■ Data
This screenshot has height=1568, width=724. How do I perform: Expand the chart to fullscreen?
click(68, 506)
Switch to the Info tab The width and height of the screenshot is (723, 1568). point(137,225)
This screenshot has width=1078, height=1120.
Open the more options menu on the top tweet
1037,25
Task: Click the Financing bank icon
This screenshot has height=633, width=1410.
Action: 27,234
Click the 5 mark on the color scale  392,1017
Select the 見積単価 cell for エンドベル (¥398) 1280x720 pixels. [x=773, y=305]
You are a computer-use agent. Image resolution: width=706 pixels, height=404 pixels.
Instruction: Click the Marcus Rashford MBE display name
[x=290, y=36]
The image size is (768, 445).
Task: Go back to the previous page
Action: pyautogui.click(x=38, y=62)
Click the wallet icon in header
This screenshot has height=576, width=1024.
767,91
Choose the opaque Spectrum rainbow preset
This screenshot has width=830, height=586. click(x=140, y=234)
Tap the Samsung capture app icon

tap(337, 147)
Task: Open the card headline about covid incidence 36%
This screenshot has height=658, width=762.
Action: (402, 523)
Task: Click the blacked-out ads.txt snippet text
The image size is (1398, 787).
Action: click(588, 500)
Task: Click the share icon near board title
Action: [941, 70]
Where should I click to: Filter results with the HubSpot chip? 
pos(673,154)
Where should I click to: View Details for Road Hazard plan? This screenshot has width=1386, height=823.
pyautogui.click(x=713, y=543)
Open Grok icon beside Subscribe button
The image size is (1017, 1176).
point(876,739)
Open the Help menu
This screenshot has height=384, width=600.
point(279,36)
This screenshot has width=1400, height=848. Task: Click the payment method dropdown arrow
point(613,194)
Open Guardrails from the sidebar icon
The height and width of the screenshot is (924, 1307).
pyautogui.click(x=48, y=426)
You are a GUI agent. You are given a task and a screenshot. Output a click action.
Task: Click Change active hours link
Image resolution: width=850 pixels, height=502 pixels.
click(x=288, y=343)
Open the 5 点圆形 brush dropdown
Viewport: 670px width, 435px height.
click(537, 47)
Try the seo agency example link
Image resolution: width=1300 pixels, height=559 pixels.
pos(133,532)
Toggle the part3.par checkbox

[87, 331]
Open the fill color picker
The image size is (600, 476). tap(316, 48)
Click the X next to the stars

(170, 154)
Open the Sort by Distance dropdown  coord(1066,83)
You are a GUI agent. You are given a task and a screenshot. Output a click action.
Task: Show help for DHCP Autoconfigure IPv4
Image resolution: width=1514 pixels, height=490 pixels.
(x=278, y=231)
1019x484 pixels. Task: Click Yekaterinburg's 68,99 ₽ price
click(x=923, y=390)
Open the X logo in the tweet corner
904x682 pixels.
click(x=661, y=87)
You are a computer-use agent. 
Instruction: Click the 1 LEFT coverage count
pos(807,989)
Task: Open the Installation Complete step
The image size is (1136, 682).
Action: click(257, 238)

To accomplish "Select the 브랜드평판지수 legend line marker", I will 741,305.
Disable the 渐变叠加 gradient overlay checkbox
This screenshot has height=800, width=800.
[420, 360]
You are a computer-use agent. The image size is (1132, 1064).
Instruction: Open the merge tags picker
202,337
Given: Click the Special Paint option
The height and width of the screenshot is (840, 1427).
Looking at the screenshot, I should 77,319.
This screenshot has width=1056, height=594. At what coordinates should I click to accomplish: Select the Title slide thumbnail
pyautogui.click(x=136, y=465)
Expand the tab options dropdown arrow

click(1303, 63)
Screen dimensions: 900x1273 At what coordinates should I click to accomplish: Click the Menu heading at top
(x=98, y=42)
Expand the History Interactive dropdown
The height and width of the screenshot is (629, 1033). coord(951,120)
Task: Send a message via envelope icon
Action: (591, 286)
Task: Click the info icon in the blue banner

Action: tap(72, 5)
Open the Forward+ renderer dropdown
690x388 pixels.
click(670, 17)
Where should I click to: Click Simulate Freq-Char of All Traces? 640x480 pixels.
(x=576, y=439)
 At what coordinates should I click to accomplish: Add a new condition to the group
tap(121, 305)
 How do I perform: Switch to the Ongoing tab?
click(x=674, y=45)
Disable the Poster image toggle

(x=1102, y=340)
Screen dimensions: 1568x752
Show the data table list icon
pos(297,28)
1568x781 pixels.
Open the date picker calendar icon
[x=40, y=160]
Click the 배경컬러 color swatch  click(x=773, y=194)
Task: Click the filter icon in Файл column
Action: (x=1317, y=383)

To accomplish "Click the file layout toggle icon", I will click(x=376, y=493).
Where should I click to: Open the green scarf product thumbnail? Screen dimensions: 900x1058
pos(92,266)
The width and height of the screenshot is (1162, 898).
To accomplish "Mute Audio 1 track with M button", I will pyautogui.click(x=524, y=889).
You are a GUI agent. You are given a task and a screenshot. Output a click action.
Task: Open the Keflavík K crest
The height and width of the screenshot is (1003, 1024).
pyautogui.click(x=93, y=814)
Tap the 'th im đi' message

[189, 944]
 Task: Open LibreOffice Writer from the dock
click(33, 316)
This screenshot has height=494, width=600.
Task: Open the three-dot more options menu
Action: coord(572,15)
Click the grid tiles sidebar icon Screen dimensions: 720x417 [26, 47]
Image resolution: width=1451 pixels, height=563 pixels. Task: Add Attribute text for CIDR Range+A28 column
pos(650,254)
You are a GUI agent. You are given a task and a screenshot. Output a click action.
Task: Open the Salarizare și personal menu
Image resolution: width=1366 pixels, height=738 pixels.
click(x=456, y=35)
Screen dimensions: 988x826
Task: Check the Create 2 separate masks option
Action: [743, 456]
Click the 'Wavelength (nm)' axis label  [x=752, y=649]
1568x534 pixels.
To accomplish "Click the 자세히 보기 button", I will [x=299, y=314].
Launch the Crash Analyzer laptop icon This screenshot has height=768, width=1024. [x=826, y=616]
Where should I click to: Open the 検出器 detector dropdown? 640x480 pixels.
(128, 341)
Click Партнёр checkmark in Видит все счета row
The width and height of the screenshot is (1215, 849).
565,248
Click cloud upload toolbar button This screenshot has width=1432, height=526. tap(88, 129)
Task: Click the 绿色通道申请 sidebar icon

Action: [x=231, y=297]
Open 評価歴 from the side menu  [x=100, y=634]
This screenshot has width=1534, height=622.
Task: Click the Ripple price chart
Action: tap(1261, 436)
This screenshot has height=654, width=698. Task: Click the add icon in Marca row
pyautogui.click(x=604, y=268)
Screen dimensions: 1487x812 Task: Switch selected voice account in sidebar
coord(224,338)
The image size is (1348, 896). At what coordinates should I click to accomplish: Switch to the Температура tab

■ About this exercise
All of the data, start to finish: please output it exactly.

■ Written response
This screenshot has height=1568, width=724. How do I perform: Expand the chart to fullscreen?
click(68, 506)
Switch to the Info tab The width and height of the screenshot is (723, 1568). point(137,225)
This screenshot has width=1078, height=1120.
Open the more options menu on the top tweet
1037,25
Task: Click the Financing bank icon
This screenshot has height=633, width=1410.
Action: 27,234
Click the 5 mark on the color scale  392,1017
Select the 見積単価 cell for エンドベル (¥398) 1280x720 pixels. [x=773, y=305]
You are a computer-use agent. Image resolution: width=706 pixels, height=404 pixels.
Instruction: Click the Marcus Rashford MBE display name
[x=290, y=36]
The image size is (768, 445).
Task: Go back to the previous page
Action: pyautogui.click(x=38, y=62)
Click the wallet icon in header
This screenshot has height=576, width=1024.
767,91
Choose the opaque Spectrum rainbow preset
This screenshot has width=830, height=586. click(x=140, y=234)
Tap the Samsung capture app icon

tap(337, 147)
Task: Open the card headline about covid incidence 36%
This screenshot has height=658, width=762.
Action: (402, 523)
Task: Click the blacked-out ads.txt snippet text
The image size is (1398, 787).
Action: click(588, 500)
Task: Click the share icon near board title
Action: [941, 70]
Where should I click to: Filter results with the HubSpot chip? 
pos(673,154)
Where should I click to: View Details for Road Hazard plan? This screenshot has width=1386, height=823.
pyautogui.click(x=713, y=543)
Open Grok icon beside Subscribe button
The image size is (1017, 1176).
point(876,739)
Open the Help menu
This screenshot has height=384, width=600.
point(279,36)
This screenshot has width=1400, height=848. Task: Click the payment method dropdown arrow
point(613,194)
Open Guardrails from the sidebar icon
The height and width of the screenshot is (924, 1307).
pyautogui.click(x=48, y=426)
You are a GUI agent. You are given a task and a screenshot. Output a click action.
Task: Click Change active hours link
Image resolution: width=850 pixels, height=502 pixels.
click(x=288, y=343)
Open the 5 点圆形 brush dropdown
Viewport: 670px width, 435px height.
click(537, 47)
Try the seo agency example link
Image resolution: width=1300 pixels, height=559 pixels.
pos(133,532)
Toggle the part3.par checkbox

[87, 331]
Open the fill color picker
The image size is (600, 476). tap(316, 48)
Click the X next to the stars

(170, 154)
Open the Sort by Distance dropdown  coord(1066,83)
You are a GUI agent. You are given a task and a screenshot. Output a click action.
Task: Show help for DHCP Autoconfigure IPv4
Image resolution: width=1514 pixels, height=490 pixels.
(x=278, y=231)
1019x484 pixels. Task: Click Yekaterinburg's 68,99 ₽ price
click(x=923, y=390)
Open the X logo in the tweet corner
904x682 pixels.
click(x=661, y=87)
You are a computer-use agent. 
Instruction: Click the 1 LEFT coverage count
pos(807,989)
Task: Open the Installation Complete step
The image size is (1136, 682).
Action: click(257, 238)

To accomplish "Select the 브랜드평판지수 legend line marker", I will 741,305.
Disable the 渐变叠加 gradient overlay checkbox
This screenshot has height=800, width=800.
[420, 360]
You are a computer-use agent. The image size is (1132, 1064).
Instruction: Open the merge tags picker
202,337
Given: Click the Special Paint option
The height and width of the screenshot is (840, 1427).
Looking at the screenshot, I should 77,319.
This screenshot has width=1056, height=594. At what coordinates should I click to accomplish: Select the Title slide thumbnail
pyautogui.click(x=136, y=465)
Expand the tab options dropdown arrow

click(1303, 63)
Screen dimensions: 900x1273 At what coordinates should I click to accomplish: Click the Menu heading at top
(x=98, y=42)
Expand the History Interactive dropdown
The height and width of the screenshot is (629, 1033). coord(951,120)
Task: Send a message via envelope icon
Action: (591, 286)
Task: Click the info icon in the blue banner

Action: tap(72, 5)
Open the Forward+ renderer dropdown
690x388 pixels.
click(670, 17)
Where should I click to: Click Simulate Freq-Char of All Traces? 640x480 pixels.
(x=576, y=439)
 At what coordinates should I click to accomplish: Add a new condition to the group
tap(121, 305)
 How do I perform: Switch to the Ongoing tab?
click(x=674, y=45)
Disable the Poster image toggle

(x=1102, y=340)
Screen dimensions: 1568x752
Show the data table list icon
pos(297,28)
1568x781 pixels.
Open the date picker calendar icon
[x=40, y=160]
Click the 배경컬러 color swatch  click(x=773, y=194)
Task: Click the filter icon in Файл column
Action: (x=1317, y=383)

To accomplish "Click the file layout toggle icon", I will click(x=376, y=493).
Where should I click to: Open the green scarf product thumbnail? Screen dimensions: 900x1058
pos(92,266)
The width and height of the screenshot is (1162, 898).
To accomplish "Mute Audio 1 track with M button", I will pyautogui.click(x=524, y=889).
You are a GUI agent. You are given a task and a screenshot. Output a click action.
Task: Open the Keflavík K crest
The height and width of the screenshot is (1003, 1024).
pyautogui.click(x=93, y=814)
Tap the 'th im đi' message

[189, 944]
 Task: Open LibreOffice Writer from the dock
click(33, 316)
This screenshot has height=494, width=600.
Task: Open the three-dot more options menu
Action: coord(572,15)
Click the grid tiles sidebar icon Screen dimensions: 720x417 [26, 47]
Image resolution: width=1451 pixels, height=563 pixels. Task: Add Attribute text for CIDR Range+A28 column
pos(650,254)
You are a GUI agent. You are given a task and a screenshot. Output a click action.
Task: Open the Salarizare și personal menu
Image resolution: width=1366 pixels, height=738 pixels.
click(x=456, y=35)
Screen dimensions: 988x826
Task: Check the Create 2 separate masks option
Action: [743, 456]
Click the 'Wavelength (nm)' axis label  [x=752, y=649]
1568x534 pixels.
To accomplish "Click the 자세히 보기 button", I will [x=299, y=314].
Launch the Crash Analyzer laptop icon This screenshot has height=768, width=1024. [x=826, y=616]
Where should I click to: Open the 検出器 detector dropdown? 640x480 pixels.
(128, 341)
Click Партнёр checkmark in Видит все счета row
The width and height of the screenshot is (1215, 849).
565,248
Click cloud upload toolbar button This screenshot has width=1432, height=526. tap(88, 129)
Task: Click the 绿色通道申请 sidebar icon

Action: [x=231, y=297]
Open 評価歴 from the side menu  [x=100, y=634]
This screenshot has width=1534, height=622.
Task: Click the Ripple price chart
Action: tap(1261, 436)
This screenshot has height=654, width=698. Task: Click the add icon in Marca row
pyautogui.click(x=604, y=268)
Screen dimensions: 1487x812 Task: Switch selected voice account in sidebar
coord(224,338)
The image size is (1348, 896). At what coordinates should I click to accomplish: Switch to the Температура tab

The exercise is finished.